DOCUMENT EXCERPT

Don’t feel like a villain: SC consoles Raja

A Raja, who was forced to resign as the Telecom minister in connection with the 2G spectrum scam, on Wednesday told the Supreme Court that he feels condemned as "the villain of the piece".

New Delhi: A Raja, who was forced to resign
as the Telecom minister in connection with the 2G spectrum
scam, on Wednesday told the Supreme Court that he feels condemned as
"the villain of the piece".

A bench of justices G S Singhvi and A K Ganguly
responded saying he need not feel so.
At another stage during the course of the hearing in the
2G spectrum case, senior counsel T R Andhyarujina, appearing
for Raja, submitted "My (Raja) stock is so low today that
whatever I say, nothing can redeem my reputation."

Andhyarujina said the former is being condemned all
round particularly by the media as the "villain of the piece".

Opening his arguments, he said that in view of the
general opinion "that there is lack of any standards and
sickening feeling of all institutions having failed, today
I am being considered the villain of the piece."

However, the Bench responded by way of reassuring him
saying, "Don`t feel so."

"I (Raja) stand condemned. I am charged, tried and
convicted in the eyes of media," Andhyarujina submitted.

"It is like I am responsible for the loss of Rs 1.76
lakh crore," he said.
"His silence has been taken as admission of guilt. The
impression is: I am responsible for the loss of enormous
amount which is mindboggling," he said.

The counsel then questioned the CAG`s finding and also
the manner in which the draft report was leaked even before
the final report was tabled in Parliament.

The submission evoked a query from the Bench which
asked whether there was any rule for the CAG to maintain the
confidentiality of the report submitted by it since it is a
"high Constitutional institution."

Word and element pointing entries:
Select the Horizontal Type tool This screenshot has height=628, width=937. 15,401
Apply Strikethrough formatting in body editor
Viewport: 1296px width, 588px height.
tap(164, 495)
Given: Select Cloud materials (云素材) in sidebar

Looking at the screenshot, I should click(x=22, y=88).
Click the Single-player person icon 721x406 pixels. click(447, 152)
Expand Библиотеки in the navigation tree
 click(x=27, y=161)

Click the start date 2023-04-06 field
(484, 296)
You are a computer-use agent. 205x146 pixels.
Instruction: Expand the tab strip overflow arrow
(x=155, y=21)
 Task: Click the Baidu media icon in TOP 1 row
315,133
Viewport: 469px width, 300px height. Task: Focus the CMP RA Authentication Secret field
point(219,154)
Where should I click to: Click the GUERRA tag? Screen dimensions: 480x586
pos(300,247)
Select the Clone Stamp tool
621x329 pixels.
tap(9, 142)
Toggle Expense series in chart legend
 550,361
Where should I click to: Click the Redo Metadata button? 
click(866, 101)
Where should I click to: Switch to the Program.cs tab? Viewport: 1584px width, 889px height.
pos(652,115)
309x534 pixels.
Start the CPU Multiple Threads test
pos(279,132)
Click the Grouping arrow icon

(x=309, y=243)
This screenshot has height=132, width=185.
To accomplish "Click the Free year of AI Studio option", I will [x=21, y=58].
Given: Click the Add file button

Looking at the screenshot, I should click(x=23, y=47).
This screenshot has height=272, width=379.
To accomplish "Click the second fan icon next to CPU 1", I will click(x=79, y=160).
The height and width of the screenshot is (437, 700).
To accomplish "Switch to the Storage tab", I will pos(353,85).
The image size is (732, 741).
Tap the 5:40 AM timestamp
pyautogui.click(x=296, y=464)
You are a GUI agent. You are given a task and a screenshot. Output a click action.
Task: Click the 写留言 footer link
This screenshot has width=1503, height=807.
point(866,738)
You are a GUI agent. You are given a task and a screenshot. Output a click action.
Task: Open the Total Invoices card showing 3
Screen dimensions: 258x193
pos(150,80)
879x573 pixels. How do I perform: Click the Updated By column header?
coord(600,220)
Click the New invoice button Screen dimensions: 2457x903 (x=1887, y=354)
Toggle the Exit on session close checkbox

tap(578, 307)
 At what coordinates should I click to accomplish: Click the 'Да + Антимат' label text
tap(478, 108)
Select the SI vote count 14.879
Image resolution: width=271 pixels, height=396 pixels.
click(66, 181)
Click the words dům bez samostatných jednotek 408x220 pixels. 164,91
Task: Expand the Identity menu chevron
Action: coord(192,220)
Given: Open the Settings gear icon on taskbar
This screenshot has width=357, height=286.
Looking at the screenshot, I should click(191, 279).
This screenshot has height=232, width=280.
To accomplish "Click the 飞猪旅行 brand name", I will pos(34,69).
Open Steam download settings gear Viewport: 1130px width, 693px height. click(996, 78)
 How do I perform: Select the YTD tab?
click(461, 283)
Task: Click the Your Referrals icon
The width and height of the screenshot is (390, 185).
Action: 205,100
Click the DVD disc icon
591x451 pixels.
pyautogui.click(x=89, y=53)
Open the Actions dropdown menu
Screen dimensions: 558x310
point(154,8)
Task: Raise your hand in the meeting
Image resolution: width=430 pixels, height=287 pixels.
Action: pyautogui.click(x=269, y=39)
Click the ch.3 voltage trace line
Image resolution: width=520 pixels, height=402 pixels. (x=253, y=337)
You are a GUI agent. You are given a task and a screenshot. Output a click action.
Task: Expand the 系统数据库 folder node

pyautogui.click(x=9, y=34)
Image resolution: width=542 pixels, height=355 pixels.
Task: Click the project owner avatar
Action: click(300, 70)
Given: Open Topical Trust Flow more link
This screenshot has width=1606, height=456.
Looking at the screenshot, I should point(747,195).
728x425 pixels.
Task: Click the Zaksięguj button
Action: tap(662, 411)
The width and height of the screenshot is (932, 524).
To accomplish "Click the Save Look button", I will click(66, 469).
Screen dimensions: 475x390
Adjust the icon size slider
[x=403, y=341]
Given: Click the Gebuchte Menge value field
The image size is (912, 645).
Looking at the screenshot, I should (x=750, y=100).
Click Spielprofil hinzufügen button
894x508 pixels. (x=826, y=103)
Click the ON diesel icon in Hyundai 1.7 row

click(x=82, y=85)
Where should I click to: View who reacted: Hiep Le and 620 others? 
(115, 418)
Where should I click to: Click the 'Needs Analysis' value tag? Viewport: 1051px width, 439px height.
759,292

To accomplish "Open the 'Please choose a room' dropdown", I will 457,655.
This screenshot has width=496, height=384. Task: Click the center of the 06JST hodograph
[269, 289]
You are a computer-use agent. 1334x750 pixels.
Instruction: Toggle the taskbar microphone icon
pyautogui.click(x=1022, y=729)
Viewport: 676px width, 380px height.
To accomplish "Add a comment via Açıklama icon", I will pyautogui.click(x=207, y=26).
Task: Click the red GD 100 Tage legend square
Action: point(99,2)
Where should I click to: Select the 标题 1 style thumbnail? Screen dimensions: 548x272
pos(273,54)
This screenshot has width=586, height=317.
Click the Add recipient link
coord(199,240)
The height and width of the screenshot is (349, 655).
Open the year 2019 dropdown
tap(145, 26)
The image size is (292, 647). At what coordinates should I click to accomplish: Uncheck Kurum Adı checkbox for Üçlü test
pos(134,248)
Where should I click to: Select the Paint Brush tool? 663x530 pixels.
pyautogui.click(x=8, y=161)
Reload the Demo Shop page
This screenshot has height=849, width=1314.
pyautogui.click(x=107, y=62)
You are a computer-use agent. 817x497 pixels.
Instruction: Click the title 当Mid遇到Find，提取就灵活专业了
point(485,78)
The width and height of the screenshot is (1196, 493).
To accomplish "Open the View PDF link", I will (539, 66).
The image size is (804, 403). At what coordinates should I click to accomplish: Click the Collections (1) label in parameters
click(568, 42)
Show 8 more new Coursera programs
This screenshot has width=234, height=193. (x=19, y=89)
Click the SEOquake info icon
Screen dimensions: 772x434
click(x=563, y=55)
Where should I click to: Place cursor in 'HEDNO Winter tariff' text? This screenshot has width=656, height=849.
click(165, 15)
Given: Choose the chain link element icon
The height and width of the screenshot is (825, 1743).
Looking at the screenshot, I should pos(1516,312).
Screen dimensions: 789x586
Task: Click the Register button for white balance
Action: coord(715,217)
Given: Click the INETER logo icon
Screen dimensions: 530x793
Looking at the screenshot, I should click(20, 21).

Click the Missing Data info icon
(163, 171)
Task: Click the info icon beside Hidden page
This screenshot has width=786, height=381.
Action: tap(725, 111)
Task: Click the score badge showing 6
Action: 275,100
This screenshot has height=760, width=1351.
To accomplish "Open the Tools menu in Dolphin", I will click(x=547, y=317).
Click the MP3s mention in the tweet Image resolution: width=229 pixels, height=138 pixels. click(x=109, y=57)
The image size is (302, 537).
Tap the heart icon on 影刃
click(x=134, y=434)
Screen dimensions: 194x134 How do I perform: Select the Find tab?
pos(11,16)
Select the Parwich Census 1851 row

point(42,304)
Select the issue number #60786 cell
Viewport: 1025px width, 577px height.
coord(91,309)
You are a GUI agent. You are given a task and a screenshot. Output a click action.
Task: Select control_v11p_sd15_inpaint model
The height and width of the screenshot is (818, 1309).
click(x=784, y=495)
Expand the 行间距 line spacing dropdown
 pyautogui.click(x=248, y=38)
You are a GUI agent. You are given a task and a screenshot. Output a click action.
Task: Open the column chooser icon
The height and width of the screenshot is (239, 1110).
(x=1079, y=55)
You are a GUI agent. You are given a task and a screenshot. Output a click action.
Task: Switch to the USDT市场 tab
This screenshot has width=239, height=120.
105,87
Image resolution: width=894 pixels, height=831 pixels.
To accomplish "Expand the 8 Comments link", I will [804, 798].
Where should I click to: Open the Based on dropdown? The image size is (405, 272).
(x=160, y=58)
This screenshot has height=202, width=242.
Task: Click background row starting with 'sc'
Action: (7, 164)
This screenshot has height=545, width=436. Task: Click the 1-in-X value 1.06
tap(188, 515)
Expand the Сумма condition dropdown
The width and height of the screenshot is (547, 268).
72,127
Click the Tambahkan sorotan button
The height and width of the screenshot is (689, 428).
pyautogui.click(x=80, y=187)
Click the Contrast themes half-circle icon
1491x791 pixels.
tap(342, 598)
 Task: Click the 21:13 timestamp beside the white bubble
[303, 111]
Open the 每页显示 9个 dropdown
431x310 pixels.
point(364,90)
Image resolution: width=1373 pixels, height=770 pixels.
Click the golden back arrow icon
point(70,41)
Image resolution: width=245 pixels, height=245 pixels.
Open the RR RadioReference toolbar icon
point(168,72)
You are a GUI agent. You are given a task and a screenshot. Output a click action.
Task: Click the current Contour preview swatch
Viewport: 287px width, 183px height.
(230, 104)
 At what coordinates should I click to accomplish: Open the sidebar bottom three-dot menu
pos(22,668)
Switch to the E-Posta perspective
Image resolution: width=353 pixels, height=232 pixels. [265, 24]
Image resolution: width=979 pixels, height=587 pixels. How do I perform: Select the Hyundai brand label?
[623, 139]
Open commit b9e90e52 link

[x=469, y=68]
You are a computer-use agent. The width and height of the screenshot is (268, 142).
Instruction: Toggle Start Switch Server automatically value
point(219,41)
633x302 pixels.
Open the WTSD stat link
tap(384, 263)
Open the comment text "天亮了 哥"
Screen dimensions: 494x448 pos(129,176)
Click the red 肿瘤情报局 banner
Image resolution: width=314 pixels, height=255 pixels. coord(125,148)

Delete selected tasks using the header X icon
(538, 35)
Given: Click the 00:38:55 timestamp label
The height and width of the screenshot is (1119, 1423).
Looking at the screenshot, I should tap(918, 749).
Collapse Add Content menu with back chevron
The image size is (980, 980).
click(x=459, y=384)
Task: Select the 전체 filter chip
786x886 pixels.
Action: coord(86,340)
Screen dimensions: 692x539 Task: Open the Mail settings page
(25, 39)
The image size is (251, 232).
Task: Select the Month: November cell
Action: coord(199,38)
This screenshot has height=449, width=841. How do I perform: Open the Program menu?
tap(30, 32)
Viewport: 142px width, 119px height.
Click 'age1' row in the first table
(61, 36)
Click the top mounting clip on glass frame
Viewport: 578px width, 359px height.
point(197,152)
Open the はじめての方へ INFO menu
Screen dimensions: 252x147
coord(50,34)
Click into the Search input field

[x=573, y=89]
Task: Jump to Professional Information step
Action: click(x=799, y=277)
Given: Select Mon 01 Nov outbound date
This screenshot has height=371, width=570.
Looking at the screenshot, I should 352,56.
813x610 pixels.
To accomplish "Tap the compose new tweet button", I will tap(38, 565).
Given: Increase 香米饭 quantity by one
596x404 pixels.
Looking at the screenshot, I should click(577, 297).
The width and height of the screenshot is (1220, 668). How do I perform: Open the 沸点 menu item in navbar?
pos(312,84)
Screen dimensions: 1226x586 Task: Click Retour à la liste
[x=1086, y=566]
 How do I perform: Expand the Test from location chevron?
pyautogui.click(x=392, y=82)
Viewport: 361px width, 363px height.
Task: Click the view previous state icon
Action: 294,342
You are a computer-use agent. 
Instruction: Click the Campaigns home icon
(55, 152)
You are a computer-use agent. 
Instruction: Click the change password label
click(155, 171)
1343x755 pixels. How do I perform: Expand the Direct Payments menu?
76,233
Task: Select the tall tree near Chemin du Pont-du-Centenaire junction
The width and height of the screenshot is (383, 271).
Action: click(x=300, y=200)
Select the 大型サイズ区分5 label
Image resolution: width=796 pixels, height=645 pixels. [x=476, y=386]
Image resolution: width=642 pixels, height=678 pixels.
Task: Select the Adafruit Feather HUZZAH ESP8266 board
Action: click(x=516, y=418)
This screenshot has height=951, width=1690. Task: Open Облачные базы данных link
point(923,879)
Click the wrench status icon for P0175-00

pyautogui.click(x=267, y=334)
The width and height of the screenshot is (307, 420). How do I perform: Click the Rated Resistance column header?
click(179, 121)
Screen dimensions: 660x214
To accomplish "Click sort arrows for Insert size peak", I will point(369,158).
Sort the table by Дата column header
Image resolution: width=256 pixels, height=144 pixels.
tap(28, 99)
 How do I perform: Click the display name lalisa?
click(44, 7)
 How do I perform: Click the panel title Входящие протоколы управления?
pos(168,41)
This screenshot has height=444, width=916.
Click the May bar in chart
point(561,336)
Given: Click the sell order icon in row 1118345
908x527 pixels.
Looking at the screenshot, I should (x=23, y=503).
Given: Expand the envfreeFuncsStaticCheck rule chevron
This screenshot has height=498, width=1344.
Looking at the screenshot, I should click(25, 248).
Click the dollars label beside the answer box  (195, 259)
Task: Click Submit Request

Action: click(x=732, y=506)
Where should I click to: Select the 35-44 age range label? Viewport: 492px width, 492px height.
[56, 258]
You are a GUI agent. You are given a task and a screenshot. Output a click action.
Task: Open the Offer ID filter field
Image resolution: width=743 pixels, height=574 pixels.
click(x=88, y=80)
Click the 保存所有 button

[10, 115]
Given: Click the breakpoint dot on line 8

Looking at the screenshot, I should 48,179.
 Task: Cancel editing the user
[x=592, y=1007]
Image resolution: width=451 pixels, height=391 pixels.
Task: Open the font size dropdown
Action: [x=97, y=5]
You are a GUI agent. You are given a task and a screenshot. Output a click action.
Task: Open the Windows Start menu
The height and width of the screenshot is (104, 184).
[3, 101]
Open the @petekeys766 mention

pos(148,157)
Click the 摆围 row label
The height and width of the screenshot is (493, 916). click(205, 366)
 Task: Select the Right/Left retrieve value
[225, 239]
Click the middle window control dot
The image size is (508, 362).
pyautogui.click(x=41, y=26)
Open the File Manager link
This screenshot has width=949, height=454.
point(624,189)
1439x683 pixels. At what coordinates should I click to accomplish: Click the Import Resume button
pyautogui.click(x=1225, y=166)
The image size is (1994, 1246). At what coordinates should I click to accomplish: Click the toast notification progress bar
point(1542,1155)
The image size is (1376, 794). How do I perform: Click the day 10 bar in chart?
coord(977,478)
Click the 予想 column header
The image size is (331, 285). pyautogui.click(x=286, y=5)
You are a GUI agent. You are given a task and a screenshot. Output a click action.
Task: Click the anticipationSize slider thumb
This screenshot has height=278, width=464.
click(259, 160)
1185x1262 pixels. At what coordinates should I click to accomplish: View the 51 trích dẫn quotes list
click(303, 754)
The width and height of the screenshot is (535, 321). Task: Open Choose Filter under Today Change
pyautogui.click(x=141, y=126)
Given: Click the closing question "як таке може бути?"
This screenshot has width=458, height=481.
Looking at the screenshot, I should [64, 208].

STATED GOAL 1
Edit the article on A Raja's court hearing: write out everything from "Don’t feel like" down to "not feel so." again, putting "scandal" in place of "scam".
STATED GOAL 2
Report every line of the entries that contains the string "menu", matching its case exactly.
The article and the entries have nothing to do with each other.

TASK OUTPUT 1
Don’t feel like a villain: SC consoles Raja

A Raja, who was forced to resign as the Telecom minister in connection with the 2G spectrum scandal, on Wednesday told the Supreme Court that he feels condemned as "the villain of the piece".

New Delhi: A Raja, who was forced to resign
as the Telecom minister in connection with the 2G spectrum
scandal, on Wednesday told the Supreme Court that he feels condemned as
"the villain of the piece".

A bench of justices G S Singhvi and A K Ganguly
responded saying he need not feel so.

TASK OUTPUT 2
Task: Expand the Identity menu chevron
Open the Actions dropdown menu
To accomplish "Open the Tools menu in Dolphin", I will click(x=547, y=317).
 At what coordinates should I click to accomplish: Open the sidebar bottom three-dot menu
Collapse Add Content menu with back chevron
This screenshot has height=449, width=841. How do I perform: Open the Program menu?
Open the はじめての方へ INFO menu
The width and height of the screenshot is (1220, 668). How do I perform: Open the 沸点 menu item in navbar?
1343x755 pixels. How do I perform: Expand the Direct Payments menu?
Task: Open the Windows Start menu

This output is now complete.